Nos emergentes, a relação é menor: abaixo de 50%. Por que a diferença? É que os países ricos mantêm em suas fronteiras as etapas que agregam mais valor — isto é, mais lucro e riqueza —, como a inovação e o marketing, delegando aos emergentes as etapas menos nobres, como a montagem dos produtos.
“O salto de competitividade das indústrias passa por uma melhora na qualidade e na produtividade dos serviços”, diz Carl Dahlman, diretor de pesquisa global da OCDE.
Da interação entre indústria e serviço de alto valor muitas vezes acaba saindo algo que não é nem um nem outro. Tome-se o caso da GE Transportation, divisão da multinacional americana responsável pela fabricação de locomotivas. Até junho do ano passado, o principal foco da unidade da GE em Contagem, em Minas Gerais, era a manufatura.
Em 51 anos, ali foram fabricadas 1 400 locomotivas. Nos próximos 50 anos, a empresa quer ser uma “fornecedora de serviços ferroviários”.

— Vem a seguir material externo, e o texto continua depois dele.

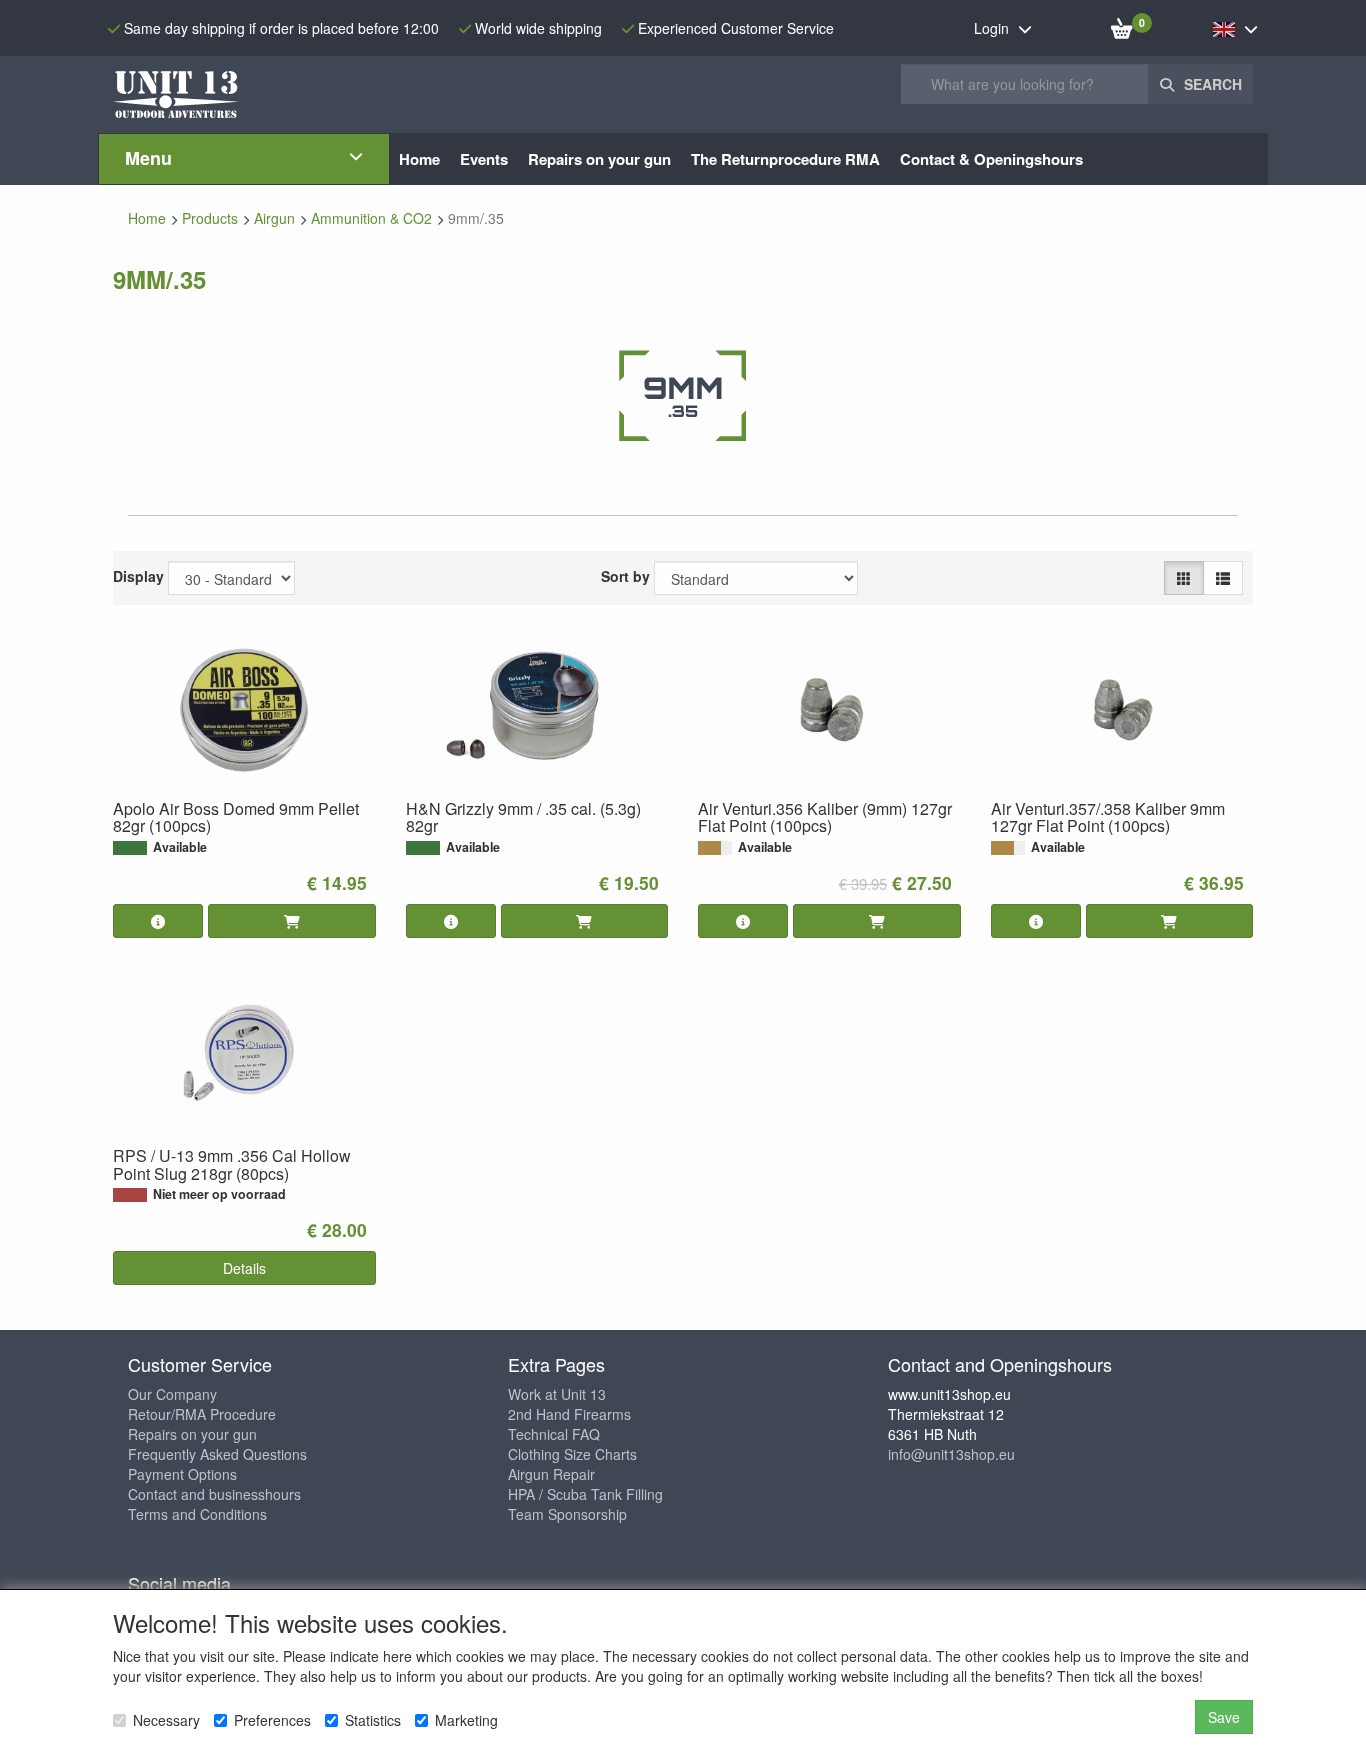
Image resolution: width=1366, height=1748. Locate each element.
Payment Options (182, 1474)
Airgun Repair (551, 1474)
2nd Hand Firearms (569, 1414)
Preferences (272, 1720)
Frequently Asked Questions (217, 1454)
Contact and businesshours (214, 1494)
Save (1224, 1717)
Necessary (166, 1720)
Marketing (466, 1720)
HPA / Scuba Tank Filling (585, 1494)
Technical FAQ (554, 1434)
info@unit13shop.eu (951, 1454)
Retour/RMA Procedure (202, 1414)
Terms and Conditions (197, 1514)
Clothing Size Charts (572, 1454)
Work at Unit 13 (557, 1394)
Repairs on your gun (192, 1434)
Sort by (625, 576)
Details (244, 1268)
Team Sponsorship (567, 1514)
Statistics (373, 1720)
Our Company (172, 1394)
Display (138, 576)
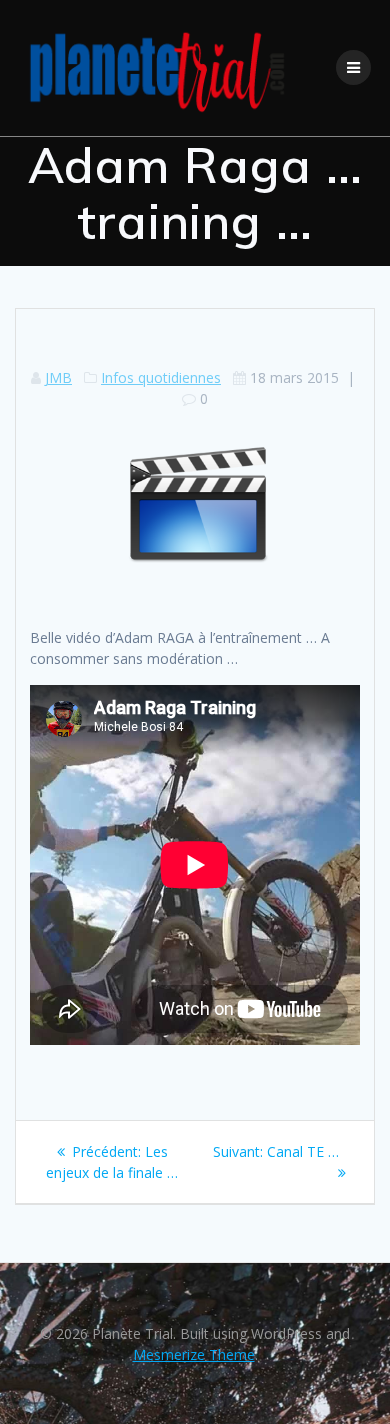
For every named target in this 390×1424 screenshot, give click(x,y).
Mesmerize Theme (194, 1354)
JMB (58, 377)
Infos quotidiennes (161, 377)
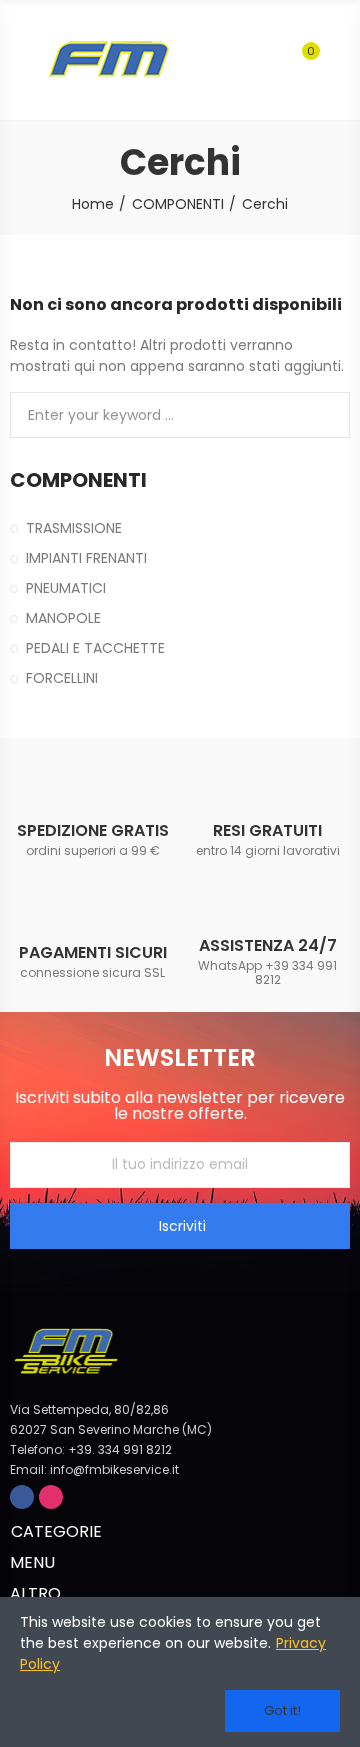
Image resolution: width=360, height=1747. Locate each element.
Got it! (282, 1710)
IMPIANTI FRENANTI (86, 558)
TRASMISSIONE (74, 528)
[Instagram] (51, 1497)
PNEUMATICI (66, 588)
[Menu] (19, 60)
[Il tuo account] (340, 60)
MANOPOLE (63, 618)
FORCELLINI (62, 678)
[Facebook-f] (22, 1497)
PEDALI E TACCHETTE (95, 648)
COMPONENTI (78, 480)
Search (327, 415)
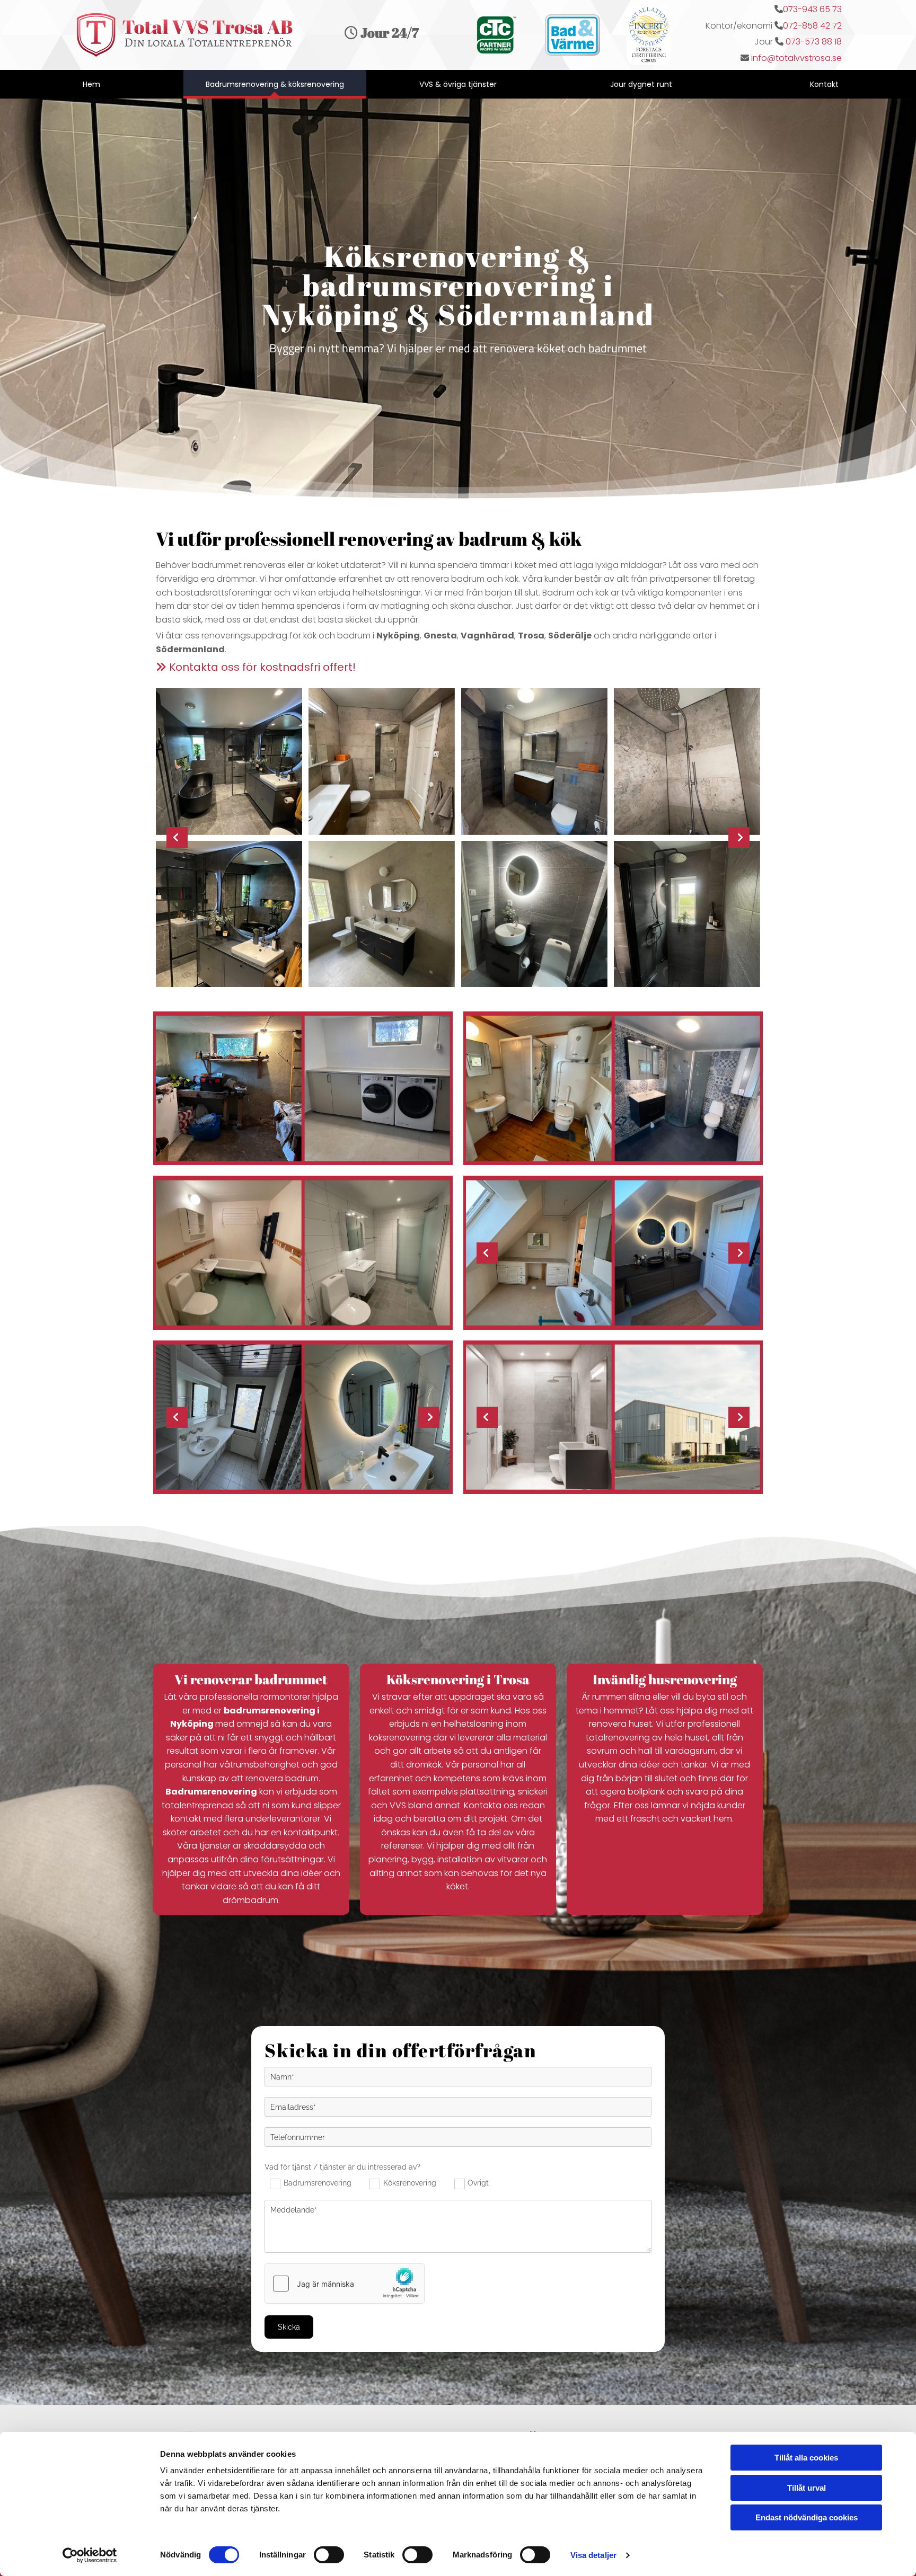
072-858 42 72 (812, 26)
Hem (91, 84)
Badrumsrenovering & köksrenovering (275, 84)
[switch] (329, 2554)
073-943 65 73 (812, 9)
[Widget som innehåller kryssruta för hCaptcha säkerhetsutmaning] (345, 2283)
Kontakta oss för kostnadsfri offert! (256, 667)
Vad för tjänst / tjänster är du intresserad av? (342, 2167)
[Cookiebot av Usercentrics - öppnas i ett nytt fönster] (89, 2555)
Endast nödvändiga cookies (806, 2517)
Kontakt (824, 84)
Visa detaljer (593, 2555)
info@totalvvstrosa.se (796, 58)
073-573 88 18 (814, 41)
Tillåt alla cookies (806, 2457)
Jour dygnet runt (641, 84)
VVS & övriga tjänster (458, 84)
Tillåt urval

Nesse sentido, a venda de 107 locomotivas para a operadora logística ALL, há um ano, poderia ser considerada quase uma estratégia de “fidelização” do cliente: junto com os trens foi entregue um contrato de 15 anos no qual a GE garante que eles estejam disponíveis para rodar pelo menos 90% do tempo.
Ou seja, os trens não podem ficar parados no pátio quebrados ou à espera de manutenção — uma óbvia perda de produtividade. Como isso será cumprido? A GE tem 70 engenheiros que acompanham remotamente, por computador, o desempenho das locomotivas. As informações são comparadas em banco de dados com padrões de comportamento.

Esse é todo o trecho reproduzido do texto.